**Exercises:**
a. Answer these questions from the text on contract monitoring:
(i) How much does the asset manager's contract management group at a major insurance company regularly save each month?
(ii) Which company's contract management system is given as an example of one that runs over the internet?
(iii) What are contract negotiators free to spend more time on once a company has contract specialists?
b. Extend the text on contract monitoring with one or two new paragraphs that follow its last sentence.

During the time the contract is being negotiated, service levels agreements are being approved and the contract is being signed off companies need to be thinking of a way to monitor the contract. To monitor the contract effectively agencies need to be thinking about the relationship they are building with suppliers and how they are going to manage that relationship. "Assertively monitoring compliance, documenting it and exercising remedies when vendors aren't compliant help enforce the agreement. Remember, defining the deal, documenting the deal and managing the deal are all key components of driving a better deal." |10|.

 One way to monitor contracts is to set up a centralized contact management department.  “Centralized contract management can help reduce purchasing costs and improve internal efficiencies.  In fact, the IT Procurement Working Group of the Society for information Management (SMI) has identified contact management as a best practice for in purchasing IT goods and services.” |11|.  Here are some examples of how a good contract management department can provide cost savings to the agency,  “At a recent seminar, the asset manager of a major insurance company stated that his contract management group regularly saves more than $300,000 a month.  A manager with one of the county’s leading telecommunications suppliers asserted that her department’s contract management team is responsible for savings of more than $1 million dollars.  Both attributed their success to the fact that they assertively manage the contracts and vendor payments within their authority.  They both find most of the savings by carefully monitoring vendor invoices against contract terms and conditions.” |12| “Claude Marais of Elf Atochem North America Inc. estimates that by proactively managing contracts, IS can save as much as 20% to 50% in acquisitions costs. Marais is the chairman of the Society for information management (SIM) International’s Information Technology procurement working groups.”  |13|


Companies have to make the vendors aware of what is spelled out in the contract Agencies have to put as much of the obligation for contract awareness and compliance on the vendors. One can do this by e-mails, setting up a site on the company’s intranet site that allows vendors to view details of the contract. There are contract management systems that operate over the internet that monitor,  track, contractual relationships.  One example is Cira Technologies Inc. contract management system. "Cira's system provides a centralized, internet-accessible application system that lets IT customers and outsourcing providers track and manage their contractual relationships online.  For instance when an outsourcing provider such as Proactive Business solutions receives a contract to move all a company's desktop PC's, severs, and physical network from one place to another, the contractor estimates how much it is going to cost and many workers and hours it will take, then inputs those numbers into Cria's system via the internet.   The customer can look at those estimates and track actual costs against them as the project goes on."|14|


An company can create contract specialists whose job is to assist contract negotiators with timely and thorough execution of contracts and contract renewals.  The contract negotiators are then free to spend more time understanding the business requirements, doing research, attending educational programs, and negotiating with suppliers. The contract specialist ensures that contract related documents move swiftly form one point to another and that due diligence required is being conducted in a timely manner.  Contract specialist ensures that your company saves time and money when managing a contract.

**Dataset extract:**
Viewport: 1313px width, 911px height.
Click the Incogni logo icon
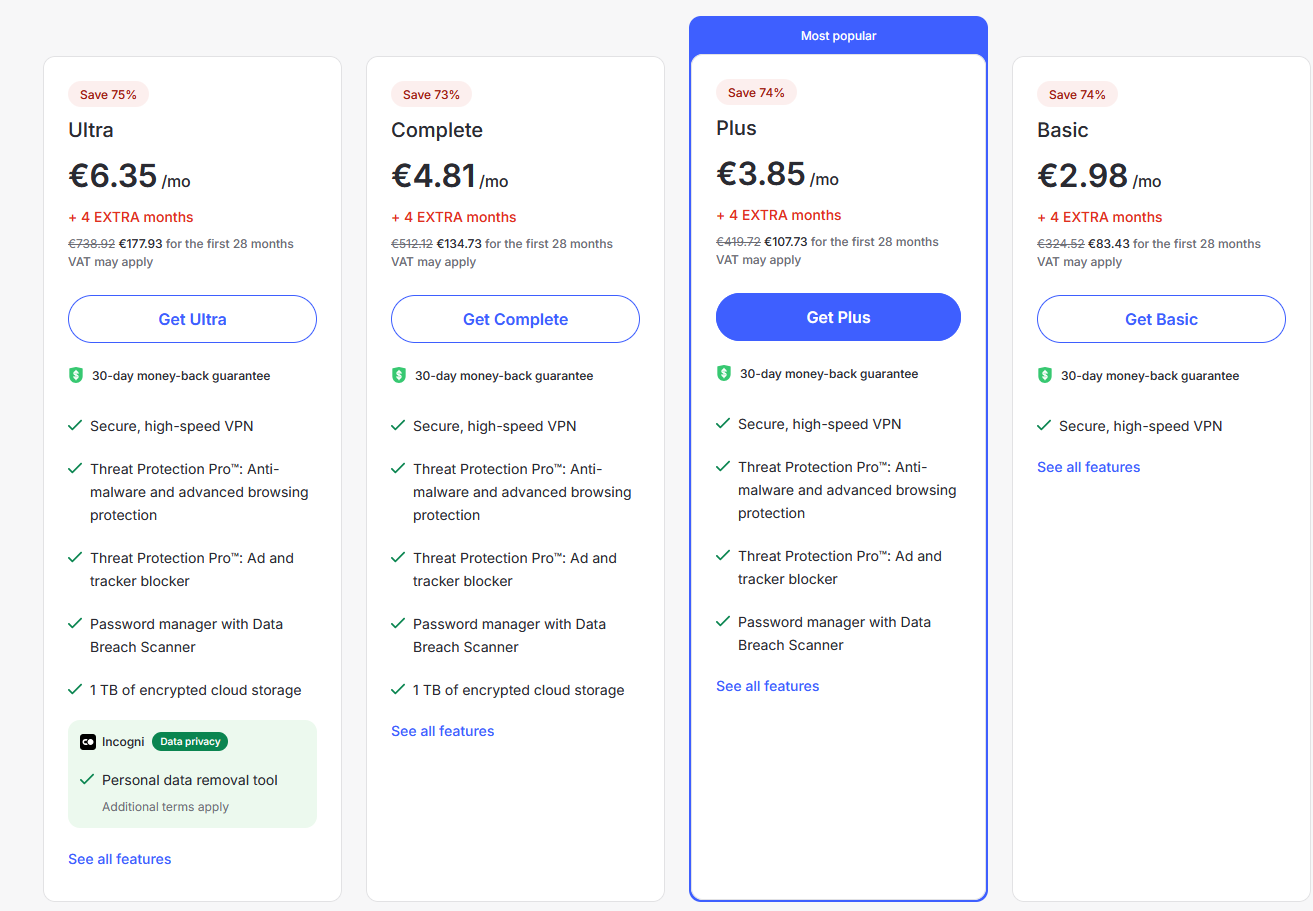[x=88, y=742]
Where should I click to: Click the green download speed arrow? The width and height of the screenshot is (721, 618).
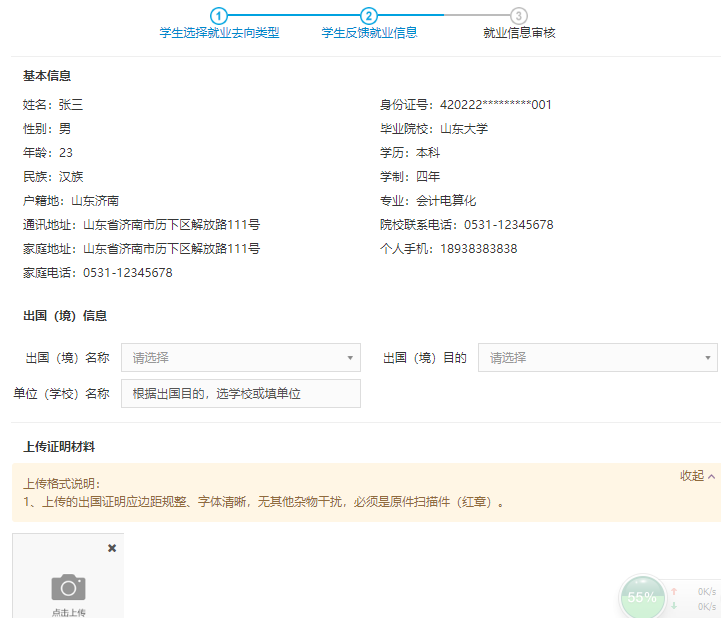tap(674, 606)
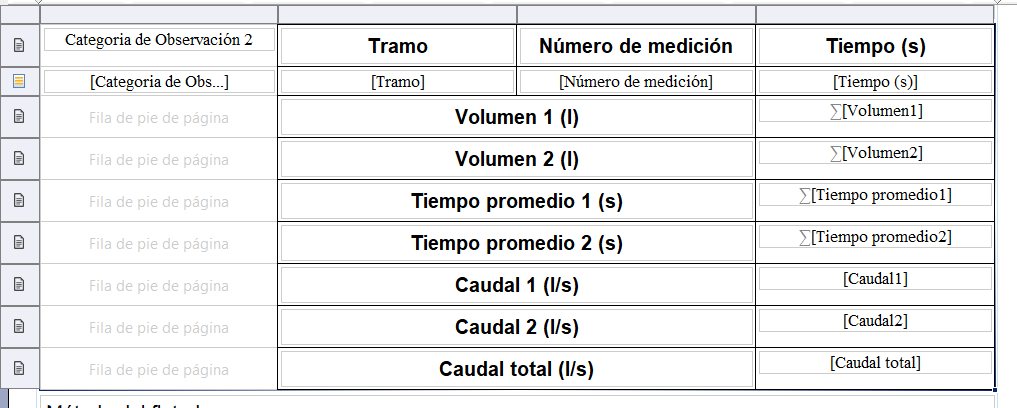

**Responses by item number:**
a.
(i) More than $300,000 a month.
(ii) Cira Technologies Inc.
(iii) Understanding the business requirements, doing research, attending educational programs, and negotiating with suppliers.

b.
When the company prepares to negotiate develop and manage an information systems contract with a outside vendor it is very important that it follows the proper steps in preparing to negotiate, negotiating the price, drafting and developing service level agreements, and developing processes to manage the contract in detail.   If the company does not follow the proper steps, the information system may fail,  the relationship with an important vendor will be strained, and most importantly the whole process will be needlessly expensive.